§ **YOUR INSTRUCTIONS**
Each line that includes the word "will" should be copied from the records.

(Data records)
━━━━━━━━

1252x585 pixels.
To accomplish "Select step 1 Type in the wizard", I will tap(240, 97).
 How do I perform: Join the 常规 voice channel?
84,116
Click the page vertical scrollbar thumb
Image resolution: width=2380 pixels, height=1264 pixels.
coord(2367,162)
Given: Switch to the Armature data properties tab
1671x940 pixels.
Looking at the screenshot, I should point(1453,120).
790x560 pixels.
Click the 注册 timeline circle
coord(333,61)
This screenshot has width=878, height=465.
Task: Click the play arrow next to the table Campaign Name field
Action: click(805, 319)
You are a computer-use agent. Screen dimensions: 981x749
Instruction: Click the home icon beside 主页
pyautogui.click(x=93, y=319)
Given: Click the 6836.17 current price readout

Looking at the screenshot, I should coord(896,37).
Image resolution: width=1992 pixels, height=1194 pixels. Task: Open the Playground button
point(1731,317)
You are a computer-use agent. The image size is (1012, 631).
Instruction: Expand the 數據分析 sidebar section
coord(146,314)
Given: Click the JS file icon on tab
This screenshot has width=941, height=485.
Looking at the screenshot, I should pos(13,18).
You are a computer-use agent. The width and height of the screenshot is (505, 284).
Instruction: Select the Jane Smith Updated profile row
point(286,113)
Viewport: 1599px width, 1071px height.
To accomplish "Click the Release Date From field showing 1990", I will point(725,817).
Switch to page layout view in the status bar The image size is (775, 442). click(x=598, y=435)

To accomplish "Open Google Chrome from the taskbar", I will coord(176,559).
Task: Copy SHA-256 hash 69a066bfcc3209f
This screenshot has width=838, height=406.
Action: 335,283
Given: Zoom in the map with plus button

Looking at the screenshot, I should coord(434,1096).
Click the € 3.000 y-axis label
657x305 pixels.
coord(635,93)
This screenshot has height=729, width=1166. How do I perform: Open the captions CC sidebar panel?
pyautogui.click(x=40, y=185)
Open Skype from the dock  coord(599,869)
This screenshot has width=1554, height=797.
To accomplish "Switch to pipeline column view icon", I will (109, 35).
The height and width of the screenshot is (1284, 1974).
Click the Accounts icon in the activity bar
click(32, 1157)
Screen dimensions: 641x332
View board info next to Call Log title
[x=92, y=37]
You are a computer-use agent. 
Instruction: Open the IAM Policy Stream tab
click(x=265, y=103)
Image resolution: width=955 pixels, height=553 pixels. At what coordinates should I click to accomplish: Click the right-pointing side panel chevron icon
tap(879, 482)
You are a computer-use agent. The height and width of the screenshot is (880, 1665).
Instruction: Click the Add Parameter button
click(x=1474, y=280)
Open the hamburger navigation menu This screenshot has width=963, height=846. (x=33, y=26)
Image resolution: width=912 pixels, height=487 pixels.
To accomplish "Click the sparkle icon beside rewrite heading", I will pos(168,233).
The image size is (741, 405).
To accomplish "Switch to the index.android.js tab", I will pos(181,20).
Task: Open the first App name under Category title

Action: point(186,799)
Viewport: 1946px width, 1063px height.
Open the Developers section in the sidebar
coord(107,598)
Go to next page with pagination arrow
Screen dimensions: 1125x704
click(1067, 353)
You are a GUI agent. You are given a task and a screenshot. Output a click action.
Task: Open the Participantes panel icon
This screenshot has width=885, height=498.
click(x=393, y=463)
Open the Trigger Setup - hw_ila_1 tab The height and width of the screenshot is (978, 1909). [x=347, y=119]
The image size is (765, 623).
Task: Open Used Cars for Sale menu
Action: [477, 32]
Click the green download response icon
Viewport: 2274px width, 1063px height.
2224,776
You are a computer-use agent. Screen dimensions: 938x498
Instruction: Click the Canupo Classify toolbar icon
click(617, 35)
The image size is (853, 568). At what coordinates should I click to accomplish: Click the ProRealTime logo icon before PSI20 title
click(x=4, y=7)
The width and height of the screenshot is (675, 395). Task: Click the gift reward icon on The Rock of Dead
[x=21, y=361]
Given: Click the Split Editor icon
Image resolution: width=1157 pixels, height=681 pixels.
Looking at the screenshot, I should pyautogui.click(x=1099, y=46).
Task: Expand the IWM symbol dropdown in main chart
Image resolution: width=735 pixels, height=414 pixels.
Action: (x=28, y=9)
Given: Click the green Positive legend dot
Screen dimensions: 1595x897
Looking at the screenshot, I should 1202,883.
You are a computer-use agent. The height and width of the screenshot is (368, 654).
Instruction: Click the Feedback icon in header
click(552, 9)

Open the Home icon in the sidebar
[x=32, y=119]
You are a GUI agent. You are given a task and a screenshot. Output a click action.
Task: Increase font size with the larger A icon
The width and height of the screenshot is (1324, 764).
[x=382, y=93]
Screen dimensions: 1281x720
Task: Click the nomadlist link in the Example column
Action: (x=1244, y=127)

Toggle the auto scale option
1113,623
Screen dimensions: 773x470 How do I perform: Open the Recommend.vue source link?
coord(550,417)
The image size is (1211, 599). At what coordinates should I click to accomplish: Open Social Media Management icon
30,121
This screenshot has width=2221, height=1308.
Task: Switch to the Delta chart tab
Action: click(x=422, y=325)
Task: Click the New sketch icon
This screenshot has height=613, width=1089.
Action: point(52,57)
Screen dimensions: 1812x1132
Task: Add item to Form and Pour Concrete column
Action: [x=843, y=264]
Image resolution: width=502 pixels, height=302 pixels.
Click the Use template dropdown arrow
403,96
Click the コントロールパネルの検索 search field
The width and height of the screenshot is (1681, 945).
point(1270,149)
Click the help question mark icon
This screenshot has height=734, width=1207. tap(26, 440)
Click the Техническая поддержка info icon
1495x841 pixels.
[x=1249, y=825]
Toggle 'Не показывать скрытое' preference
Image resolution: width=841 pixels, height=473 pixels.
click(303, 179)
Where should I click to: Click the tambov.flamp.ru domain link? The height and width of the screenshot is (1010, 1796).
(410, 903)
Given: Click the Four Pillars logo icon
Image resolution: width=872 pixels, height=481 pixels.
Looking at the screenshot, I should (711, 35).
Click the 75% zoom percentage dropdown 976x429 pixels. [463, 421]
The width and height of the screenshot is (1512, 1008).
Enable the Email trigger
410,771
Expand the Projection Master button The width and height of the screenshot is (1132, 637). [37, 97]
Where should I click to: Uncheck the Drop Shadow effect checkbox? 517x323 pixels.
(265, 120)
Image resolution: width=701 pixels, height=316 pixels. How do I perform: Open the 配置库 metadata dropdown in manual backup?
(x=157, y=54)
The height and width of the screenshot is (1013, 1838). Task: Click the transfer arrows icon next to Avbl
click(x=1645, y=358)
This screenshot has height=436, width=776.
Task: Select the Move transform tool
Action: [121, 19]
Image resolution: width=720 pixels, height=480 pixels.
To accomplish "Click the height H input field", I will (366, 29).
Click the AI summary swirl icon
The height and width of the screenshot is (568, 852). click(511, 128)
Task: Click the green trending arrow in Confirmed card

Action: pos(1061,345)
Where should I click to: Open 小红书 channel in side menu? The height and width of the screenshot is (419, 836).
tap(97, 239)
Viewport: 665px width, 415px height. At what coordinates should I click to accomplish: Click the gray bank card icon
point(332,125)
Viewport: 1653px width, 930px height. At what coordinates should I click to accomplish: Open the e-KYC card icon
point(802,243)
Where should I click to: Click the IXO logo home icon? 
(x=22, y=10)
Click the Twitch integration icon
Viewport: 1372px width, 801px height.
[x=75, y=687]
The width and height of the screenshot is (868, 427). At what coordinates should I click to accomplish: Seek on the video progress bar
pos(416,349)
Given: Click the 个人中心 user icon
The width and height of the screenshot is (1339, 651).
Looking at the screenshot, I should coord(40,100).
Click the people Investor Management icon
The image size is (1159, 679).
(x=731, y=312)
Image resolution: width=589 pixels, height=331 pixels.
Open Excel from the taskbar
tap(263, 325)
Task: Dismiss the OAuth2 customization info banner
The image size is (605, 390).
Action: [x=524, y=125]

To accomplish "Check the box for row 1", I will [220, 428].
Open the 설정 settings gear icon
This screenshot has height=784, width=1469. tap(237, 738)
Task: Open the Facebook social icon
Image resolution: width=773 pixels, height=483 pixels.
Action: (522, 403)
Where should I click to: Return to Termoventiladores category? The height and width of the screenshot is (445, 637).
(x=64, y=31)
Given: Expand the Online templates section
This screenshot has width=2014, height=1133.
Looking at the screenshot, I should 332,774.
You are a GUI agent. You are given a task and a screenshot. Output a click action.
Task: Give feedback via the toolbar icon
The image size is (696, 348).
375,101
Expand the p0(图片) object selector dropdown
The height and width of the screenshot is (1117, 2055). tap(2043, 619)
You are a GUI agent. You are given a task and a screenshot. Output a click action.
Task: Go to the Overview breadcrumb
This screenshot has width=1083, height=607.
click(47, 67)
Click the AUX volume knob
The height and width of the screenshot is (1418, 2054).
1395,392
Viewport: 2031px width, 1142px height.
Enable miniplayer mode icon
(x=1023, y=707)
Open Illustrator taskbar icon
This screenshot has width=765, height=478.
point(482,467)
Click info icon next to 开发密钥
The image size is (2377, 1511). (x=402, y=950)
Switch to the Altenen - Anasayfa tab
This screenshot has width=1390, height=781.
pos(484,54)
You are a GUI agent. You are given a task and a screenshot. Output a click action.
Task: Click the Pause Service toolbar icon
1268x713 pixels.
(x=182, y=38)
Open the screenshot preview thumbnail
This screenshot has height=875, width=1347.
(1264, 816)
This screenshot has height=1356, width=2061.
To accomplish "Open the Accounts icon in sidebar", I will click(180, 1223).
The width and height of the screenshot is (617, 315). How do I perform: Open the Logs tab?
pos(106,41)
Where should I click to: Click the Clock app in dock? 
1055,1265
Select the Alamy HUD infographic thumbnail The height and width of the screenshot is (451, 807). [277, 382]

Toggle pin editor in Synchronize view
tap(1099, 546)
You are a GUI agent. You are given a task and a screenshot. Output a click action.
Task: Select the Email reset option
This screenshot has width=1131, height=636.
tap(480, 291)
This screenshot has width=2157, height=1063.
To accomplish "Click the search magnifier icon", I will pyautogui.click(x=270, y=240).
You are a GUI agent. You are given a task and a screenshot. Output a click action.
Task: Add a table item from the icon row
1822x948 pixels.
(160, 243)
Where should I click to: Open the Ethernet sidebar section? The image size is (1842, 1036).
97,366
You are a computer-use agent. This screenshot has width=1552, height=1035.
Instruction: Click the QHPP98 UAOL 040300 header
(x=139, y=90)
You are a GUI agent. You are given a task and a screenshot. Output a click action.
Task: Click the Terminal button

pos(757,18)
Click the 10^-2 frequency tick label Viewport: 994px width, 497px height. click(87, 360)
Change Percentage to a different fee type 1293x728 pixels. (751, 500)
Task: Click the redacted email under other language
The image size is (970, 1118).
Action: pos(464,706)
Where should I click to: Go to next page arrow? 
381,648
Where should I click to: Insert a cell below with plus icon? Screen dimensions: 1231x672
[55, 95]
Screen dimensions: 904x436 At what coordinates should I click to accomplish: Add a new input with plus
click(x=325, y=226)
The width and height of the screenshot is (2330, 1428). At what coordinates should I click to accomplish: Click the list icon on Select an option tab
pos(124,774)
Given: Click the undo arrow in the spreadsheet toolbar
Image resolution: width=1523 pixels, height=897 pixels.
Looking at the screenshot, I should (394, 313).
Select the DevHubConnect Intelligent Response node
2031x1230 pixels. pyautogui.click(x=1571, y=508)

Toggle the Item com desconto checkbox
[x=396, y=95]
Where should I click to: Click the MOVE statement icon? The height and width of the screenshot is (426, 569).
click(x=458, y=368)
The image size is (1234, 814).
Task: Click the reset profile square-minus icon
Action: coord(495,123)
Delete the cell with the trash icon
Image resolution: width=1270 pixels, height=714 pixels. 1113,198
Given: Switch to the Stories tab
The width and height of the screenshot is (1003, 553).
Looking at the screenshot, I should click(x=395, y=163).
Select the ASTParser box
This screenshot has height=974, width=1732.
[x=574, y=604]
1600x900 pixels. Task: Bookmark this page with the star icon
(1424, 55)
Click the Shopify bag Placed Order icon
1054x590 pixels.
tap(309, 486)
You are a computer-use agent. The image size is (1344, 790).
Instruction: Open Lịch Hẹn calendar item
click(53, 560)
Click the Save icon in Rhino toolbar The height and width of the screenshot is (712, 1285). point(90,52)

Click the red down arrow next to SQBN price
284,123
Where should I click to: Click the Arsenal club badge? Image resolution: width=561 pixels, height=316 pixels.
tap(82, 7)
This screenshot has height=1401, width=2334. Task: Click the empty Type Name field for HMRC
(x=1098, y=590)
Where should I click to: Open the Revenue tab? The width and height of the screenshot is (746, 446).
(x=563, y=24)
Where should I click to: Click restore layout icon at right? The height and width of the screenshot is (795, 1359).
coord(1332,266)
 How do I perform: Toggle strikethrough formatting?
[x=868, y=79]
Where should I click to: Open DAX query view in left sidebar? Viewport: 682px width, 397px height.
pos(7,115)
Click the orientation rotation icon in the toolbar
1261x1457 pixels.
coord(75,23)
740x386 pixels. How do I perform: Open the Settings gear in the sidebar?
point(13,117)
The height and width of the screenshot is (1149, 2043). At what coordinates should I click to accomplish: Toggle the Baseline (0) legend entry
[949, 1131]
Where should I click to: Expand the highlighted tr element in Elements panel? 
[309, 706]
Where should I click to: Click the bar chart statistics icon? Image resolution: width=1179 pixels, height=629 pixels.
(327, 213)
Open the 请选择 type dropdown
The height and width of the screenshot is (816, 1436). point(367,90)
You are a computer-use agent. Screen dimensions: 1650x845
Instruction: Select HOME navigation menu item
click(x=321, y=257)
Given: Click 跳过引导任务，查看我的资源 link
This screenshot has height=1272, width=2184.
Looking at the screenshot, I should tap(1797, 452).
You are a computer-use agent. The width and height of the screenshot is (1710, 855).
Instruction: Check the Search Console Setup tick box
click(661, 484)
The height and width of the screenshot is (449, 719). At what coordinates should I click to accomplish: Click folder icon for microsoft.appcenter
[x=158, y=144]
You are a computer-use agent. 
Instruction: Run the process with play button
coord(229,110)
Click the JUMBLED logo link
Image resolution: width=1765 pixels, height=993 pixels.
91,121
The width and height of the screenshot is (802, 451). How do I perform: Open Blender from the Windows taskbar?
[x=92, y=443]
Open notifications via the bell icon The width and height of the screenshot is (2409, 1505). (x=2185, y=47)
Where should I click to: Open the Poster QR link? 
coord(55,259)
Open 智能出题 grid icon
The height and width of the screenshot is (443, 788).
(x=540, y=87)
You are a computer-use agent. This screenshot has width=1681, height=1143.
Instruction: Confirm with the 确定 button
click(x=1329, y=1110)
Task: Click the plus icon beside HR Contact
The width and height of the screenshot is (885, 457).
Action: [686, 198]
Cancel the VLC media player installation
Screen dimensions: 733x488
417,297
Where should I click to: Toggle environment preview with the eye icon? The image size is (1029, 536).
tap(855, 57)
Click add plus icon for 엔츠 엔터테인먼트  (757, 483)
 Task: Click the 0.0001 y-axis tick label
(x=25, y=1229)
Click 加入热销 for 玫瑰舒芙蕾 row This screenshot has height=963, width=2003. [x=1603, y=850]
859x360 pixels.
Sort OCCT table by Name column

━━━━━━━━

§ **PROBLEM SOLUTION**
To accomplish "Select step 1 Type in the wizard", I will tap(240, 97).
To accomplish "Click the Release Date From field showing 1990", I will point(725,817).
To accomplish "Open Google Chrome from the taskbar", I will coord(176,559).
To accomplish "Switch to pipeline column view icon", I will (109, 35).
To accomplish "Click the sparkle icon beside rewrite heading", I will pos(168,233).
To accomplish "Switch to the index.android.js tab", I will pos(181,20).
To accomplish "Click the height H input field", I will (366, 29).
To accomplish "Check the box for row 1", I will [220, 428].
To accomplish "Open the Accounts icon in sidebar", I will click(180, 1223).
To accomplish "Click the search magnifier icon", I will pyautogui.click(x=270, y=240).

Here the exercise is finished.